**** Excerpted data

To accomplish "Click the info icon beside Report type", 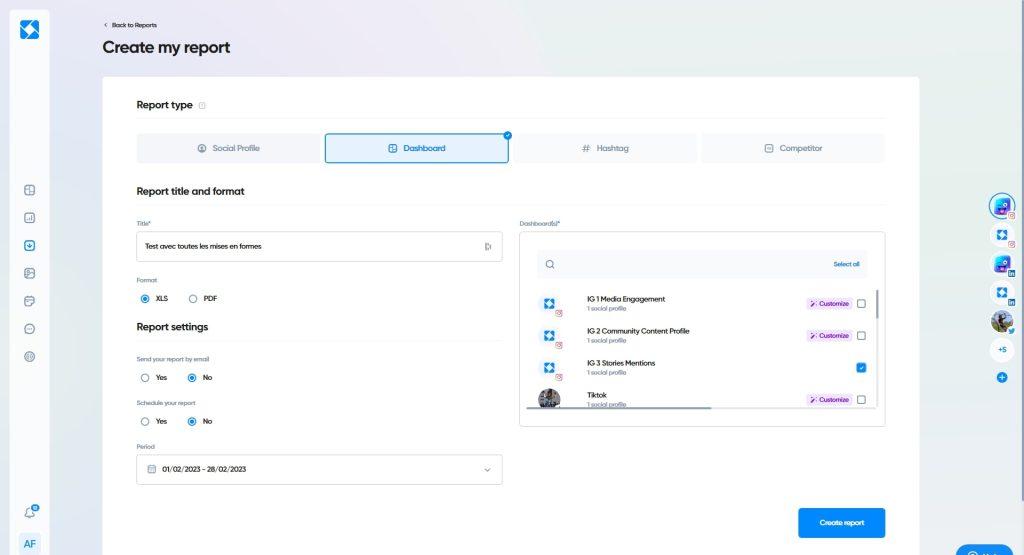I will 202,105.
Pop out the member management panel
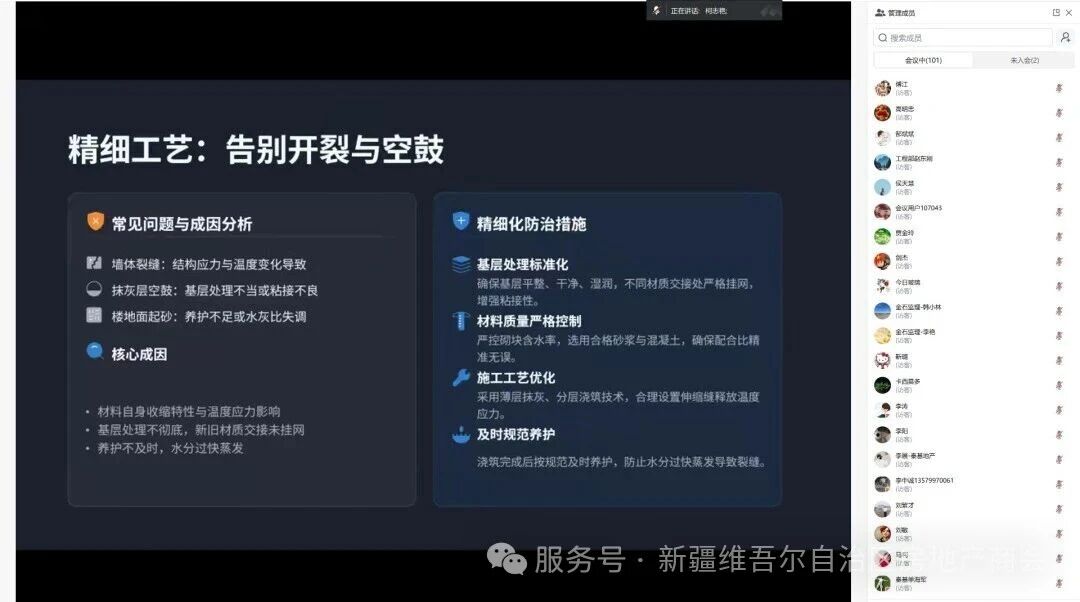 pyautogui.click(x=1056, y=12)
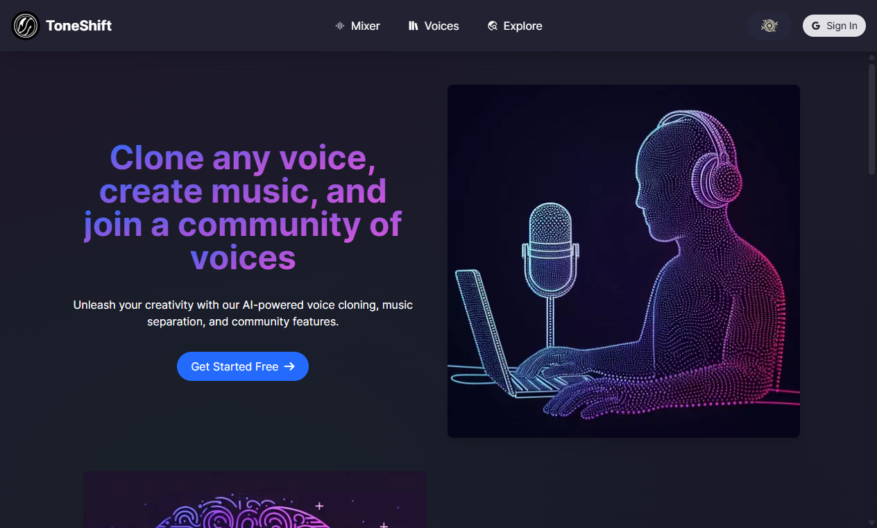Click the 'Unleash your creativity' description text
Screen dimensions: 877x528
(243, 313)
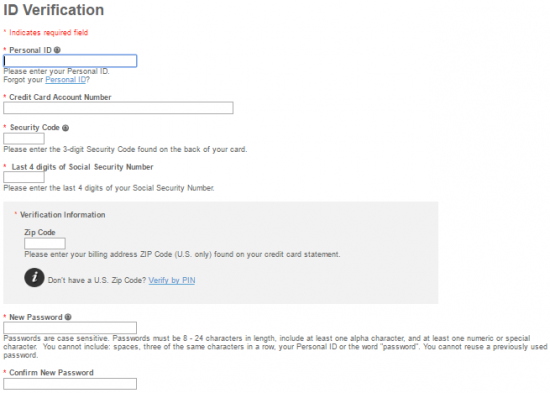Click the black info icon beside Zip Code note
This screenshot has width=550, height=393.
[34, 278]
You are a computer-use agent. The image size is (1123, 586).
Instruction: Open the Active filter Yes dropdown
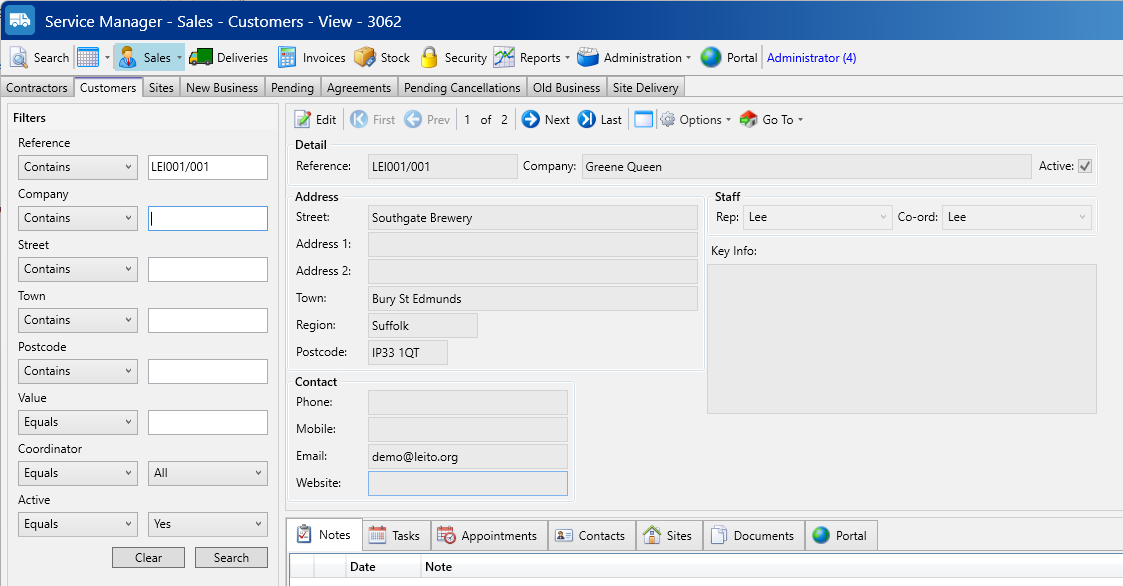208,524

********

| Instructions to follow |
Could you copy exactly, and with no pictures, the lines above from the one containing "Pop out the member management panel" through the last line, both included?

| Response for this exercise |
Pop out the member management panel
 pyautogui.click(x=1056, y=12)
Click the 'Unleash your creativity' description text
Screen dimensions: 877x528
(243, 313)
Click the black info icon beside Zip Code note
This screenshot has width=550, height=393.
[34, 278]
You are a computer-use agent. The image size is (1123, 586).
Instruction: Open the Active filter Yes dropdown
208,524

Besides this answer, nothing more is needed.